# Thanks Anthony (SeaHorse_Fanatic)



## Diztrbd1 (Apr 21, 2010)

I just wanted to take a moment to say thank you to Anthony! I know alot of people have not gotten the opportunity to meet him, but I'm sure those who have ...will agree with me when I say he is just one great guy!
He is one of the most generous, helpful and thoughtful human beings I have met in my life. 
I didn't get to know him until I became a mod here and he is now one of the best friends I have!
He has helped me out numerous times and I simply cannot express how much I appreciate the things he has done for me in the past. I feel blessed to call him a friend.
His wife Irene is just as awesome as he is and he has 2 great kids that I am confident will grow up to be just as awesome as their parents. I have been over there when his mom and other family members came by for some of his wonderful cooking and was a little nervous.
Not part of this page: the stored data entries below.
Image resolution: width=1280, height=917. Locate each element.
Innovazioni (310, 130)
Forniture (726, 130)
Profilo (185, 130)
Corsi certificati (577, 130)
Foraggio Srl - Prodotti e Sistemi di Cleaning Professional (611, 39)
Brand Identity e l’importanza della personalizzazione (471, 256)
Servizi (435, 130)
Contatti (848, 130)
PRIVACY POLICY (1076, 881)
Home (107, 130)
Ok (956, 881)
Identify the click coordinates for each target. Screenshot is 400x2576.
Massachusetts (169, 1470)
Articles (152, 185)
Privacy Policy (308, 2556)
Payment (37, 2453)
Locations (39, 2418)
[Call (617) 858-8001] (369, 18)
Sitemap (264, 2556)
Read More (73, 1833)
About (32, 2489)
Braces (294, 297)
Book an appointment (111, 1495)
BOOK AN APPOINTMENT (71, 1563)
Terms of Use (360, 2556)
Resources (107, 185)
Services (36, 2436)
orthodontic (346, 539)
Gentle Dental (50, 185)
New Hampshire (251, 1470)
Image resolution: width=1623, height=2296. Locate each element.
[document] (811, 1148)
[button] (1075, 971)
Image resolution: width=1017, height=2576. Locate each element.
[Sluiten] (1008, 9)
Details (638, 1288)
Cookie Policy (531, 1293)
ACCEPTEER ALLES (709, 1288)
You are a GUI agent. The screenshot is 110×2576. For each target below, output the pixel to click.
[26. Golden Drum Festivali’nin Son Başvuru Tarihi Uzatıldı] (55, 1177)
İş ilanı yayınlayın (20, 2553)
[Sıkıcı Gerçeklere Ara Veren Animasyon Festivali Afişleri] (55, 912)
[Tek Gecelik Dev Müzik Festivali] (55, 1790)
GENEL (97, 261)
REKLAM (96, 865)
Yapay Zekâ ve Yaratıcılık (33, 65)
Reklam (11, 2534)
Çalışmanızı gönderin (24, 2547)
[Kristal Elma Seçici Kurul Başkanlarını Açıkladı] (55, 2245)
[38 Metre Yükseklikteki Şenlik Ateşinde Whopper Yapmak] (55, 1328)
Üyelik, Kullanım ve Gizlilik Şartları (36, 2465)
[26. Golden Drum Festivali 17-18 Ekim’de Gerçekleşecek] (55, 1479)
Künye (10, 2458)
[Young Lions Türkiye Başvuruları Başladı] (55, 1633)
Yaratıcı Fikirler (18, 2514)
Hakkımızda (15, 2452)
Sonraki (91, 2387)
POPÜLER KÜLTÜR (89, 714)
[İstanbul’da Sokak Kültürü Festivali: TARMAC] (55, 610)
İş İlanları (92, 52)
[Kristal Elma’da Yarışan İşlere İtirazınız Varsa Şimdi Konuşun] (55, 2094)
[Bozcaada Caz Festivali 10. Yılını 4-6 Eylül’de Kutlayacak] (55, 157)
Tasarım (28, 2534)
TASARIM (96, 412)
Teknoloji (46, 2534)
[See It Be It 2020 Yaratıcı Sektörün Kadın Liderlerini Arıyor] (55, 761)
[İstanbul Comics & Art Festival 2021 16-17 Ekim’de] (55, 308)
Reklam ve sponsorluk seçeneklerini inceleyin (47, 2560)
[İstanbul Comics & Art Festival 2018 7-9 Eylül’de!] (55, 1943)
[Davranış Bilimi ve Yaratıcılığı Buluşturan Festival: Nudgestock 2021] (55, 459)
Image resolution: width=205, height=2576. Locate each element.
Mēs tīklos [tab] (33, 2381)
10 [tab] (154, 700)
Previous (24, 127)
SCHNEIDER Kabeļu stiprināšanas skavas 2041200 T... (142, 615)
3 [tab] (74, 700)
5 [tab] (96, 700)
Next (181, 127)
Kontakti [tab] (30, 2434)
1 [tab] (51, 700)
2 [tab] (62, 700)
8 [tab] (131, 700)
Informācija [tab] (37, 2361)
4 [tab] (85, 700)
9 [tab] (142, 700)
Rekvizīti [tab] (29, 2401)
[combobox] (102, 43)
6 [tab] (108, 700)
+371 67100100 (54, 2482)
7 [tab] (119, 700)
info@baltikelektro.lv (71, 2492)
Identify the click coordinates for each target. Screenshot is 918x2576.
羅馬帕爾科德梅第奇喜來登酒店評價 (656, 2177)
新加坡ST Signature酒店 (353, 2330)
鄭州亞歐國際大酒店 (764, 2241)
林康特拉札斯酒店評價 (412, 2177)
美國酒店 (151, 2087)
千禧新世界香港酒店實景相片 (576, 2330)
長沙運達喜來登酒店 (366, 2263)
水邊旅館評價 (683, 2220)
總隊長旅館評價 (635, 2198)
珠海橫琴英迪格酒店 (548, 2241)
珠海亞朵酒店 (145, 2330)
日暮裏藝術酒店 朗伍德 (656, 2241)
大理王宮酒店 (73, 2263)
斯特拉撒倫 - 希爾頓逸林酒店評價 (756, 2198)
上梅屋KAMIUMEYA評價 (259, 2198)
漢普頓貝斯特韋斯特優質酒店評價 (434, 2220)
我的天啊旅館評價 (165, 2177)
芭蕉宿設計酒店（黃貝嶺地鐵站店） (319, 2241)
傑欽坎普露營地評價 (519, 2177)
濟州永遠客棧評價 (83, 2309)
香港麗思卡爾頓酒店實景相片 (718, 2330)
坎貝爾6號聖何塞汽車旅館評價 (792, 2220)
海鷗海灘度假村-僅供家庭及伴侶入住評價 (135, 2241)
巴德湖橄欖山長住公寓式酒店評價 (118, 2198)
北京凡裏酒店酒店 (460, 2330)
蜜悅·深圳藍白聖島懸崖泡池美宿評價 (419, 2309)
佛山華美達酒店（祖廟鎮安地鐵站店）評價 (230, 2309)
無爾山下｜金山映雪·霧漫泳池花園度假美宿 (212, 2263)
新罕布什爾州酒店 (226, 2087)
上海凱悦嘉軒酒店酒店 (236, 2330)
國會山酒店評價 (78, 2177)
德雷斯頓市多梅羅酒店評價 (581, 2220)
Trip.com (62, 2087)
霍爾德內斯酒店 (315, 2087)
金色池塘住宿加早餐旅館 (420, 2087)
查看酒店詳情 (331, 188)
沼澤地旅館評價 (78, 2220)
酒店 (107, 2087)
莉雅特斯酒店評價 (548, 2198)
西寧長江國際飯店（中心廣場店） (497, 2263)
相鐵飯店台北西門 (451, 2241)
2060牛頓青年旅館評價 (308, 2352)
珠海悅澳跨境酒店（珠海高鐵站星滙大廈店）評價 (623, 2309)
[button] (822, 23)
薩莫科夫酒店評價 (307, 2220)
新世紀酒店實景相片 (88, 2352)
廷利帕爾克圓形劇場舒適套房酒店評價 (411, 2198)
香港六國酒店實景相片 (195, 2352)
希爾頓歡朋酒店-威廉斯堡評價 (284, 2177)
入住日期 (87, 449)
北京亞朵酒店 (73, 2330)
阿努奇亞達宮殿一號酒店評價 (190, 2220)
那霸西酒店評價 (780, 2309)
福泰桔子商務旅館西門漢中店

But I tell you what, his family is just as awesome and just makes you feel like you are at home lol the only bad thing about going to his place is I usually gain 5-10 lbs :lol:
Anyway, the reason I started this thread is because of his newest goal to fulfill someones dying wish to have the fish tank they couldn't have. While it saddens me to hear someone was given a couple weeks to make the best out of life....it really just warms my heart to see the generosity he and this community bring forth when someone is in need. The first time Anthony pulled this off, It was a huge success. Unfortunatly a awesome young mans life was taken away long before it should have been....RIP Jasper. There was not alot of time between finding out he couldn't be cured to the time he passed away. Im proud that Anthony and BCA was able to help fulfill Jaspers dream of having a s/w tank, before he was taken from us. Even if he didn't have much time to enjoy it, it was nice knowing how much he loved it while he was here.
http://www.bcaquaria.com/forum/mari...-jaspers-reef-now-up-running-pics-soon-39833/
http://www.bcaquaria.com/forum/tank...w-reef-tank-donated-biocube-14-g-build-44674/

I pray that by some small miracle Brians cancer disappears or atleast takes a very long vacation so he can enjoy the tank for many years. 
I often wonder how a person has the strength to go on after being given a limited time on earth. Im starting to realize having the right people/friends in your life is all that matters sometimes.
I just wanted to say Thank You Anthony for being the awesome person you are buddy! If the time ever comes I need a bucket list, I can honestly say ....having a true friend like you in my lifetime was as good as any material thing one could hope for....although a day with Kate Upton or Shakira would be nice too if you could pull that off  lol If you ever need any help or anything at all my friend....you got the number 

Thanks for reading and let Get Brian a tank together real quick:

http://www.bcaquaria.com/forum/fres...new-b-l-tank-african-cichlid-cube-tank-91529/

http://www.bcaquaria.com/forum/fres...fieds-25/lf-colourful-african-cichlids-91537/


----------



## 1000 G Godlfish Tank (Aug 5, 2013)

x2 ! He helped me a ton when I started into saltwater !


----------



## SeaHorse_Fanatic (Apr 22, 2010)

Wow, how did I miss this thread? Thanks for the kind words John.  Sadly, Brian got some really bad news from his doctor before we could finalize plans on his B.L. tank and that has been placed on hold. His cancer has spread and we are praying for him to recover once more. Irene visited him last Friday and we hope to bring the girls to see him in the next few days. Again, thanks for your words and for the BCA family's willingness to jump onto these projects when possible. It really helps renew my faith in the human race.

Anthony


----------



## crimper (Oct 20, 2010)

Diztrbd1 said:


> I just wanted to take a moment to say thank you to Anthony! I know alot of people have not gotten the opportunity to meet him, but I'm sure those who have ...will agree with me when I say he is just one great guy!
> He is one of the most generous, helpful and thoughtful human beings I have met in my life.
> I didn't get to know him until I became a mod here and he is now one of the best friends I have!
> He has helped me out numerous times and I simply cannot express how much I appreciate the things he has done for me in the past. I feel blessed to call him a friend.
> ...


+1 on this.

Anthony is the most generous and genuine person that I met here at BCA. He helps everyone unconditionally, a true asset of BCA. He always have a soft spot for people who needs a hand.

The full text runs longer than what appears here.